[start of Supplied text]

Declan McKenna announces new album ‘Zeros’ and releases ‘Beautiful Faces’ single


Zeros



Declan McKenna is set to release his second album ‘Zeros’ on 15th May through Columbia Records.

Pre-order ‘Zeros’ here: https://amzn.to/2v0UTsX

Zeros’ was recorded out in Nashville, produced by Jay Joyce and mixed by Spike Stent. It follows 2017’s critically acclaimed debut album, ‘What Do You Think About The Car?’ (which helped propel Declan to an eye-watering 230 million streams and 200,000 album sales), and introduced a talented teenager with an ear for a melody and a head full of questions. Questions not just for our highest members of state, but also questions for each and every one of us. Questions that Declan’s whip-smart generation were all baying for the responses to.

‘Zeros’ is a record that instantly sounds bigger and bolder, and infinitely wiser. Declan might not have received all those answers he had once sought, but he’s moved on and around them, laterally speaking. The world we find ourselves in is often considered hyper-surreal, almost dystopian in its ridiculousness, and that’s the one Declan chose to focus on throughout ‘Zeros’. It’s not stuck in the moment but inhabiting a future with the emphasis on the absurd. Otherworldly. Unreal. A reflection on our culture through a warped carnival mirror.

‘Zeros’ is introduced today with the sky-scraping hallucination of ‘Beautiful Faces’.

[end of Supplied text]
[start of Listed entries]

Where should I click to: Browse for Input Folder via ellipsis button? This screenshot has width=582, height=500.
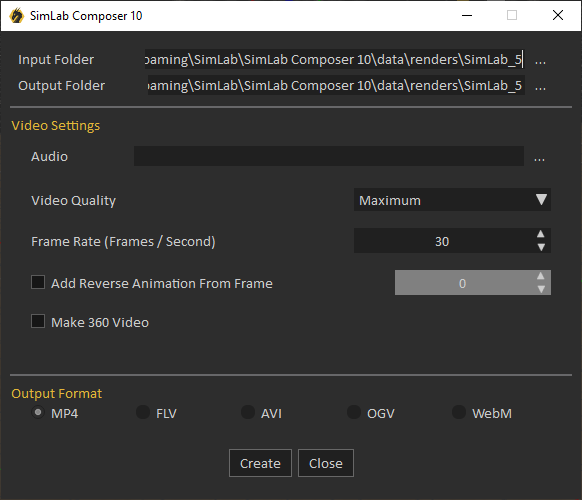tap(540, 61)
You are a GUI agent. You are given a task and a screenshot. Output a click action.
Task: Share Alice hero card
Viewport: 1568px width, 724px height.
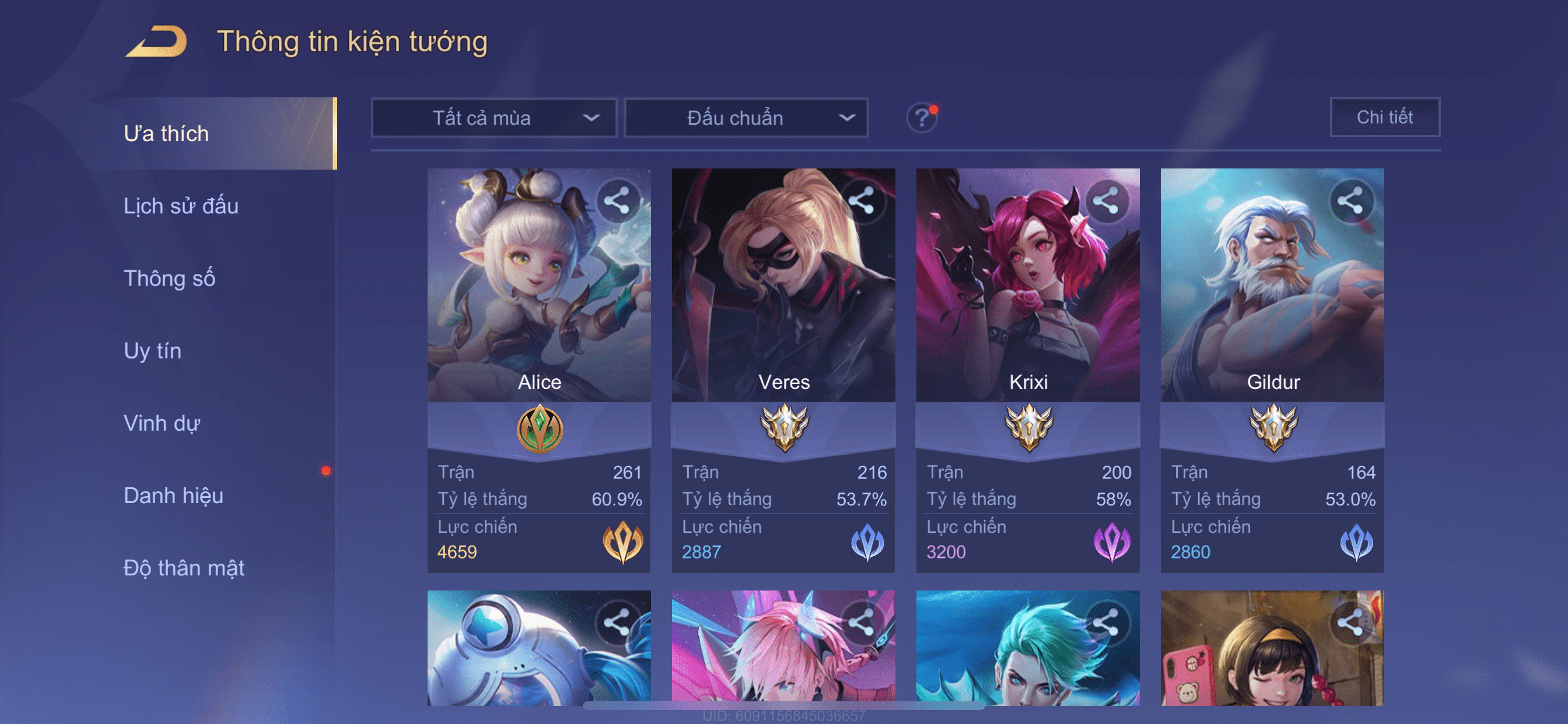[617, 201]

[end of Listed entries]

Continue the news item about Declan McKenna's album ‘Zeros’ from the point where it stops.

A brave new anthem for a doomed youth, the song is about young people in the modern world and how intimidating it can be. How scary it is to see so much and feel as though you’re doing so little “so I wanted it to be a big song… Scary big. It very much relates to now, but I wanted to reimagine social media in this future-sphere where it has become even more immersive so that we cannot see where it ends and we begin.” It’s a song about aesthetic beauty – literal beauty – but also the false power we give to people and relinquish from ourselves. It’s purposefully vague because we project our own anxieties onto it, in the same way that we allow these vapid exchanges with one another to metamorphosise into monsters that don’t actually exist, but to us they actually do.

An entire generation has been born into a world where there seem to be multiple realities: social media, fake news, post-truth. But another reason for this alienation comes from the helplessness felt being born into a mess they did not create. The unshakeable confidence and boldness of Declan’s voice and the stories he tells allows these songs to truly land; setting the tone for ‘Zeros’, a world-building album, and this new world builds just as the world we know ends.

Declan McKenna headlined Islington Assembly Hall on the 12th February in association with the Brit Awards and Warchild.

Further live dates will be unveiled imminently.

Declan McKenna Live:

24th May – This Is Tomorrow Festival @ Exhibition Park, Newcastle (w/ Sam Fender)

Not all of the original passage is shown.